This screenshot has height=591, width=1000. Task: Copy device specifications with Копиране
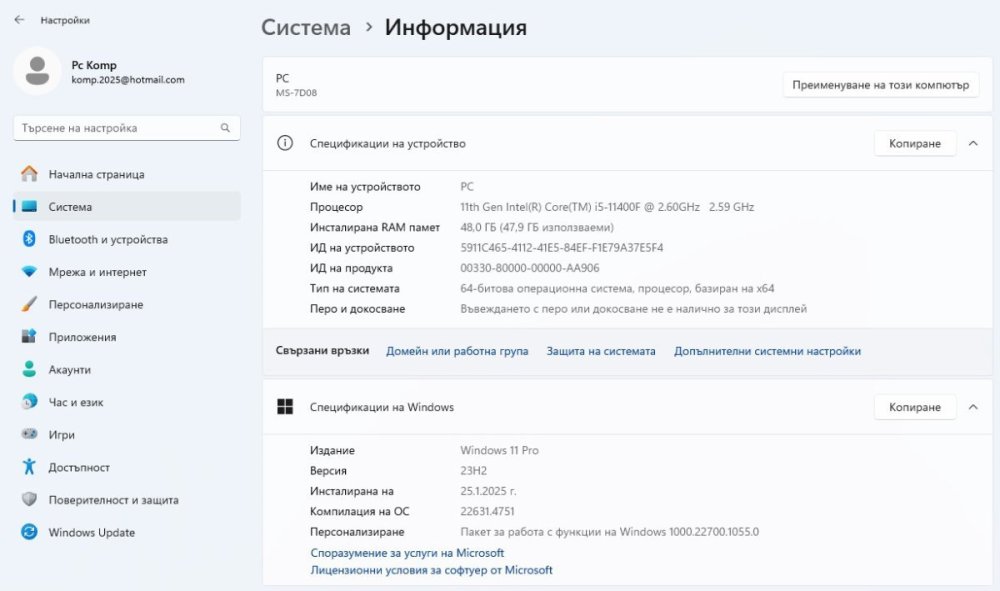pyautogui.click(x=914, y=144)
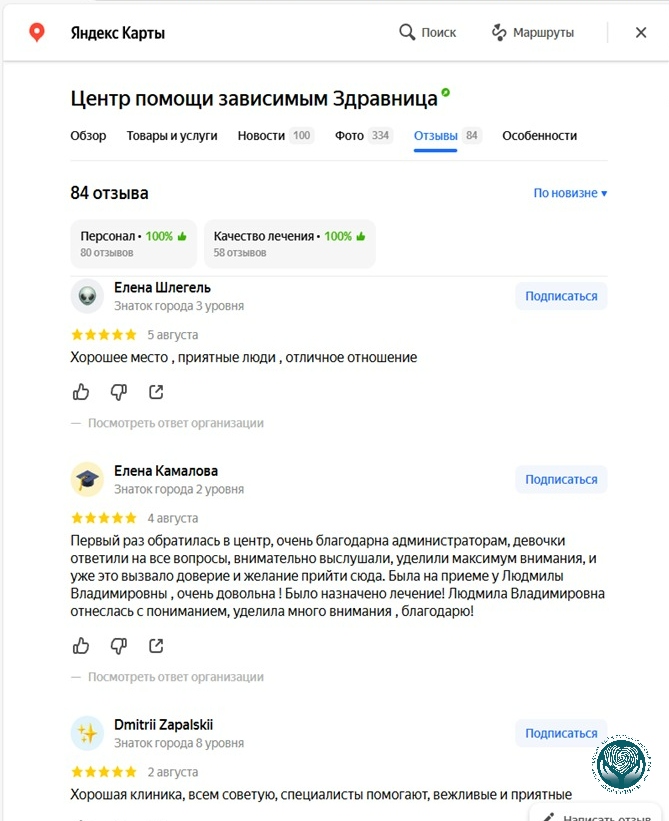Dislike Елена Камалова's review with thumbs down
Screen dimensions: 669x821
coord(119,646)
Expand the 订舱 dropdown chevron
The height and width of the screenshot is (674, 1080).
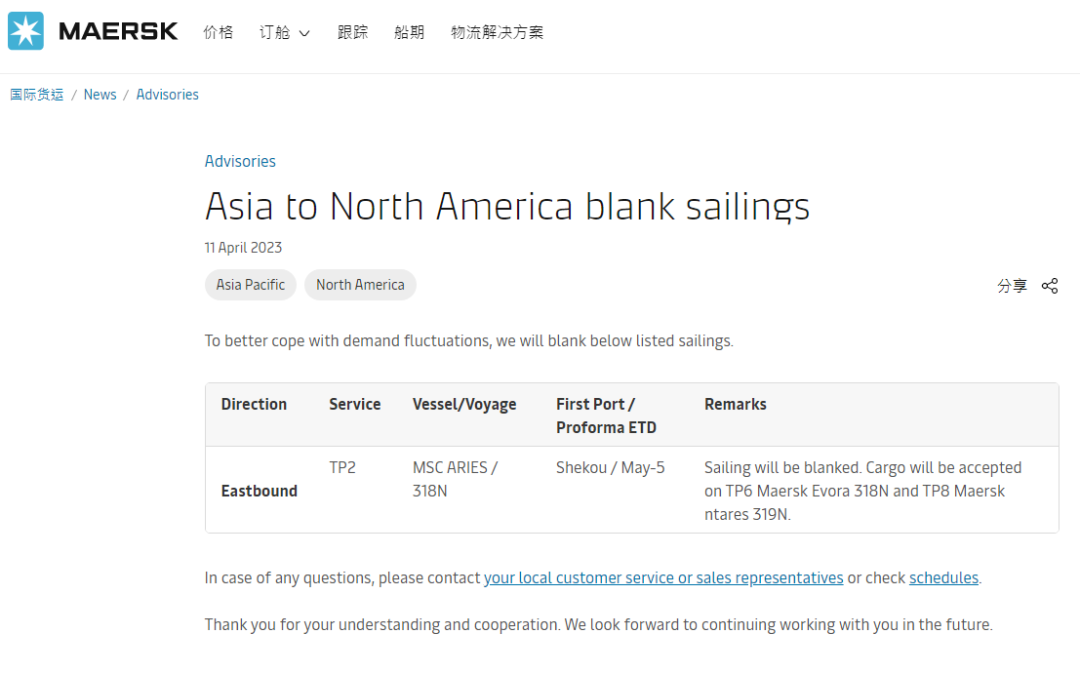(x=304, y=33)
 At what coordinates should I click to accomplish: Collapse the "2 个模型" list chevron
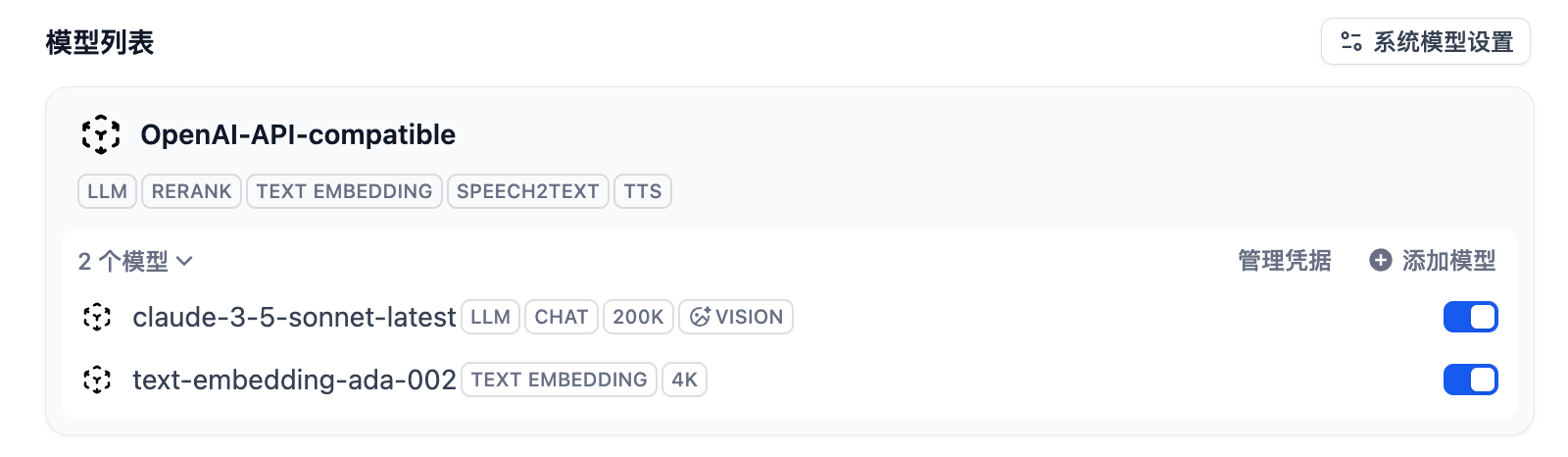184,261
========================================
> **Problem to work on**: Output the records exactly as they appear, skipping any pictures.

> **Task solution**:
This screenshot has height=591, width=1000. Task: Copy device specifications with Копиране
pyautogui.click(x=914, y=144)
Dislike Елена Камалова's review with thumbs down
Screen dimensions: 669x821
coord(119,646)
Expand the 订舱 dropdown chevron
The height and width of the screenshot is (674, 1080).
(x=304, y=33)
 At what coordinates should I click to accomplish: Collapse the "2 个模型" list chevron
184,261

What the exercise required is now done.